Tropicana is nearing completion of a $225 million expansion project to add more rooms, a spa and an entertainment complex. Resorts (the first Atlantic City casino, opened in 1978) and Showboat are also building massive new towers. This summer, outdoor bars opened in front of Trump, Hilton and Caesar's, where you can now get a drink on the beach -- believe it not, a first for this town. With live music every evening, and celebrity drop-ins like Bruce Willis, it's a happening scene at sunset. Rest assured, you can still buy funnel cake and saltwater taffy. Three-wheeled gondolas still roll on the boardwalk, and (despite lackluster support from the business community) the Miss America Pageant will return next week.
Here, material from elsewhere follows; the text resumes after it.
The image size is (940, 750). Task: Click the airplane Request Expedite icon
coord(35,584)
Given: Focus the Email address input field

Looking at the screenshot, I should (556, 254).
Yet, more change is inevitable, because the stakes have been raised by the just-opened Borgata Hotel Casino & Spa, Atlantic City's first new casino in 13 years and, by far, the swankiest. Sheathed in curving planes of golden glass, it shimmers on the city's far horizon, looking like a tall pile of coins at the rainbow's end.
Some like it haute
"Would you like a Borgata Card?" the pretty receptionist asks when I check in. Behind her head is a silent waterfall, upon which plays a psychedelic light show: orange to red to purple to green. "It keeps track of your winnings," she explains of the card. "The more you spend, the more you can earn to buy drinks and stuff."
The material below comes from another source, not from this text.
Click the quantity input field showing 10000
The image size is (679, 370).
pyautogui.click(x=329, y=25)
Confused by the circularity of this sales pitch -- in a casino, "spending" means losing, right? -- I step onto the wrong elevator, which rockets upward. A video monitor installed in the elevator's cabin is showing Moulin Rouge, with Nicole Kidman purring her way through Diamonds are a Girl's Best Friend. A good tune for this joint, I think, as Borgata, with its flattering lighting, marble floors, rich drapes and carpeting is cleverly designed to confuse affection with acquisition.
Once in my hotel room -- which is opulently, if neutrally, decorated in white, cream and beige -- I look out the window. Nearby is Harrah's, which has just added a new tower, and Trump Marina, which recently opened its Eden Lounge, an enormous bar with jumbo-size furniture, wrought-iron trees and bartenders who toss bottles about a la Tom Cruise in the film Cocktail.
Borgata is located in a part of Atlantic City once known as the Marina, but now grandiloquently dubbed Renaissance Point.
Presumably, this new name is meant to imply that the boardwalk hotels, a mile or so away, are medieval in their comforts. Donald Trump, for one, welcomes the competition. In a recent interview, he is quoted as saying, "the crowd is getting younger, so hotels need to change to meet demand. ... The Borgata is a good thing for Atlantic City."
With 43 floors and just over 2,000 rooms, Borgata is Atlantic City's largest hotel -- it's also the tallest building in New Jersey. Circulating through its vast casino are cocktail waitresses dressed in sleek minidresses designed by Zac Posen, fashion's couturier du jour. The women are referred to as "Borgata Babes."
I'd heard that the casino boasted $1,000-a-pop slot machines, so I asked one of the "Babes" to take me there. In a half-hour of standing outside a roped-off area where two scowling guys were at play, I didn't see them -- or anyone else, for that matter -- win. Or so I thought.
Only later did I learn that Borgata is Atlantic City's first coinless casino. Winnings are noted on a bar-coded voucher, redeemable at the cashier's office.